** start Text section **
- SH 359, highlighted in red

Route information
- Maintained by TxDOT
- Length: 135.233 mi (217.636 km)
- Existed: 1954–present

Major junctions
- West end: US 83 at Laredo
- I-37 at Mathis
- East end: US 181 at Skidmore

Location
- Country: United States
- State: Texas

Highway system
- Highways in Texas; Interstate; US; State Former; ; Toll; Loops; Spurs; FM/RM; Park; Rec;
| ← SH 358 |  | → SH 360 |

= Texas State Highway 359 =

State highway in Texas

State Highway 359 (SH 359) is a state highway that runs from Skidmore in southeastern Texas, near Corpus Christi, southwest and west to Laredo at the international border with Mexico.

==History==
The 359 route designation was first used on May 15, 1946, for a short stretch of highway in Coleman from US 84 west to Commercial Avenue and south along Commercial Avenue to US 67 (now SH 206), with a spur northward along Commercial Avenue to Coleman, but this designation was cancelled and replaced with Texas State Highway Loop 175 on June 17, 1947. The current State Highway 359 was designated on August 24, 1954, along the old US 59 route from Beeville to Laredo. SH 359 covered essentially its present-day route, plus a co-routing with US 181 from Skidmore to Beeville. On January 22, 1958, SH 359 was rerouted on Front Street rather than Main Street in Alice. On August 23, 1960, the dual designation with US 181 from Skidmore to Beeville was removed, which made Skidmore the eastern terminus of SH 359.

==Route description==
The highway's eastern terminus is the intersection with US 181 at Skidmore. The route runs southwest through Tynan to an intersection with Interstate 37 at Mathis. The route continues in a southwest direction past Lake Corpus Christi through Sandia, Orange Grove and Alfred until it reaches Alice, where it is briefly co-routed with SH 44.

The route then diverges from SH 44 at San Diego and continues southwest through Benavides and Realitos to a junction with SH 16 at Hebbronville. Here the route takes a more western direction and runs through Bruni and Oilton before its final junction with US 83 at Laredo on the Mexican border. Counties traversed by the route include Bee, San Patricio, Jim Wells, Duval, Jim Hogg and Webb. The highway is paved throughout and multi-lane for portions of the route. With the exception of its western terminus at Laredo, most of the terrain covered by the highway is sparsely populated and rural.

==Business routes==
SH 359 has one business route.

===Mathis business loop===

Business State Highway 359-B (Bus. SH 359-B), formerly Loop 198, is a business loop in Mathis. The route was bypassed in 1947 by US 59 and SH 9 and redesignated Loop 198. Loop 198 was redesignated as Business SH 359-B on June 21, 1990.
** end Text section **
** start Provided data **
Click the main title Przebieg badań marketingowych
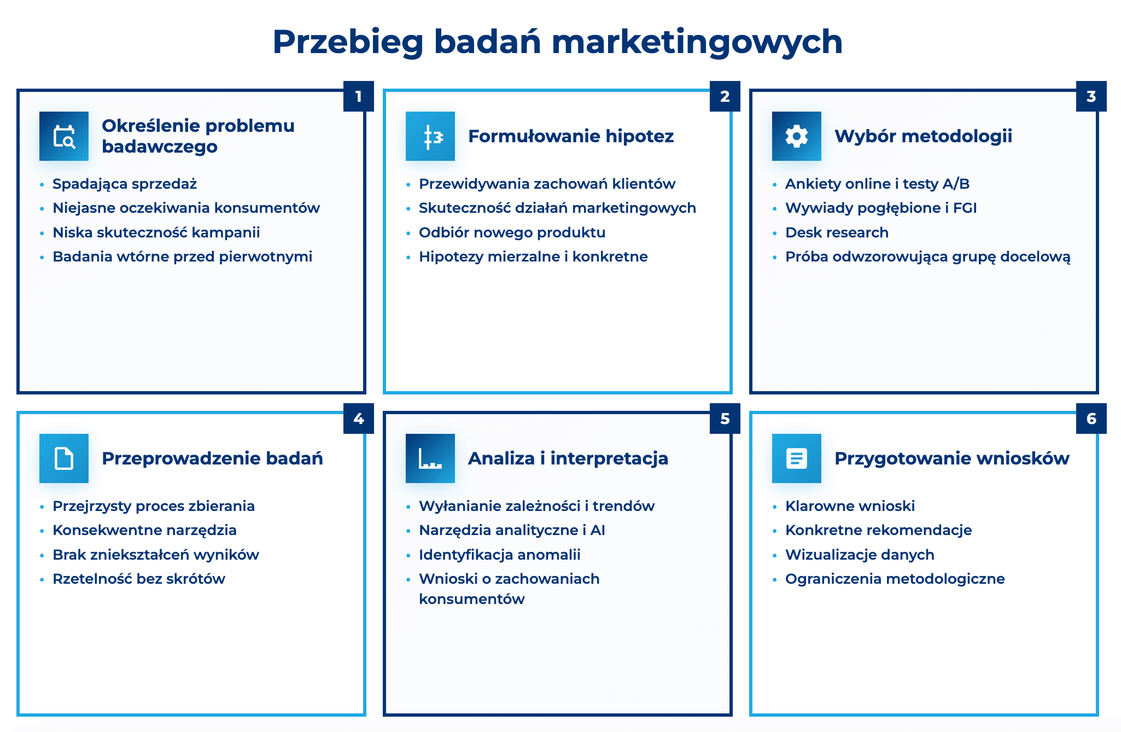pos(557,42)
** end Provided data **
Problem statement:
Reproduce the highway article from "State highway in" to "border with Mexico.", swapping "Skidmore" for "Beeville". You won't need the lines above.

Exercise output:
State highway in Texas

State Highway 359 (SH 359) is a state highway that runs from Beeville in southeastern Texas, near Corpus Christi, southwest and west to Laredo at the international border with Mexico.